Async Test Execution
This project uses asyncio_mode = "auto" in pyproject.toml (pytest-asyncio), so async tests are auto-detected. No special flags needed:
python -m pytest backend/tests/test_async_module.py -v
For projects without auto mode, add -o asyncio_mode=auto or use the @pytest.mark.asyncio decorator.
Ruff Linting for Test Files
Ruff catches issues that block CI. Run locally before pushing:
ruff check backend/tests/test_vaults.py
Common ruff errors in test files:
- F841: Unused variable — remove the assignment, call the function bare
- W293: Trailing whitespace on blank lines — remove whitespace
- F541: f-string without placeholders — remove the
f prefix
- W291: Trailing whitespace on comment lines — trim trailing spaces
Fix automatically where possible:
ruff check --fix backend/tests/test_vaults.py
Source-inspection test pattern (RAGAPPv3)
Some backend tests open Python source files as strings and regex-match for
structural invariants — e.g., "every StreamingResponse call must include
X-Accel-Buffering", or "every route file exports a router object". This
pattern appears in backend/tests/test_path_prefix.py and similar files.
When to use it:
- Enforcing cross-cutting structural invariants that are hard to exercise
behaviorally (e.g., "all streaming responses must set a header").
- Checking that boilerplate or security-sensitive patterns are not omitted.
- When a behavioral test would require an integration setup disproportionate
to the risk being tested.
When NOT to use it:
- As a substitute for behavioral tests when a behavioral test is straightforward.
- For logic correctness — source inspection cannot catch a header present but
set to the wrong value.
- Where refactoring (e.g., renaming a function) would silently break the test
without breaking production behavior.
Tradeoff: Fast and easy to write; fragile to non-behavioral refactoring.
Always prefer behavioral unit tests when practical.
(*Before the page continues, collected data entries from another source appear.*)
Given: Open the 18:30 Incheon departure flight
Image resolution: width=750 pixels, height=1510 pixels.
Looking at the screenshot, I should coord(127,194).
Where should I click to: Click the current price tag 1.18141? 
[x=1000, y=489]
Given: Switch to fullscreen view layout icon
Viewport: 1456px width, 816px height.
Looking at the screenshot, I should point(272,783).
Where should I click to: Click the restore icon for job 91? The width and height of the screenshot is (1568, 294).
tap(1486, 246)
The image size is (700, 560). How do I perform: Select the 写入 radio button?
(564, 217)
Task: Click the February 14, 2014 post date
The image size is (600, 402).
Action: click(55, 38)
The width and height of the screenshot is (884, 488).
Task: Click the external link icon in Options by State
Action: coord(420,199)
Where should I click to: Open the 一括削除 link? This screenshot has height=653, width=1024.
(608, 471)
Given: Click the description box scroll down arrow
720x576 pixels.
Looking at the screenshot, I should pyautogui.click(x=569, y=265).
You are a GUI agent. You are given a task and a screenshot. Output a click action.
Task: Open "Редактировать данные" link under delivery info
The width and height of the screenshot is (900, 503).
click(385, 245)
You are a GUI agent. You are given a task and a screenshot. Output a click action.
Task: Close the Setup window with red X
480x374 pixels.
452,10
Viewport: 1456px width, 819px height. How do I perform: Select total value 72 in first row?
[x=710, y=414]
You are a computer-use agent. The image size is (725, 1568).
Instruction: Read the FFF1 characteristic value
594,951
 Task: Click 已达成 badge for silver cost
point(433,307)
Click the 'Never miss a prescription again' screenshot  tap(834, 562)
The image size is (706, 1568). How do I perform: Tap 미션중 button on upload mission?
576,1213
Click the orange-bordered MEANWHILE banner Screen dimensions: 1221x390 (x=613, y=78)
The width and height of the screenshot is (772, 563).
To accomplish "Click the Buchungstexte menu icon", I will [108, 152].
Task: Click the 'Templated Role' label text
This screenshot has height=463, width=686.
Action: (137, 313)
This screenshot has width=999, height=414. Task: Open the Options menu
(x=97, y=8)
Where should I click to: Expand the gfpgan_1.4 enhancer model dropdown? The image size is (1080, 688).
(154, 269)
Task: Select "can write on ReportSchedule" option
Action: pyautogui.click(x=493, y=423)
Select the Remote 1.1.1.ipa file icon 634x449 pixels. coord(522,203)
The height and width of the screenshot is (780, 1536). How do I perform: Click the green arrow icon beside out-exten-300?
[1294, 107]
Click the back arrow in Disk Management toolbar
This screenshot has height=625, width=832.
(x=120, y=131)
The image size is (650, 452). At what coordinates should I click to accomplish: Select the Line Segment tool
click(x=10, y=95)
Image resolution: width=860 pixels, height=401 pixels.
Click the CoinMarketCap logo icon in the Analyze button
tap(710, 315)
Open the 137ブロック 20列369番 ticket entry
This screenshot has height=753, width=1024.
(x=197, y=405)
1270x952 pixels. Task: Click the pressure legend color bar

When using source
inspection, add a comment explaining why a behavioral test is not used.
Debugging CI Python Test Failures
- Check if the failure is pre-existing: Run the same test on
master first. If it fails there too, it's not introduced by your branch.
- Read the exact error message: Python tracebacks include file, line number, and assertion values. The assertion diff (
expected X, got Y) tells you everything.
- Check mock setup: The most common Python test bug is a mock that doesn't match the actual method signature or production behavior. Read the production code's
except clause before writing the mock.
- Check database state: If a test creates data in a
try block, verify the data exists before asserting behavior that depends on it. Missing self._insert_* calls are a common source of "expected 200, got 404" failures.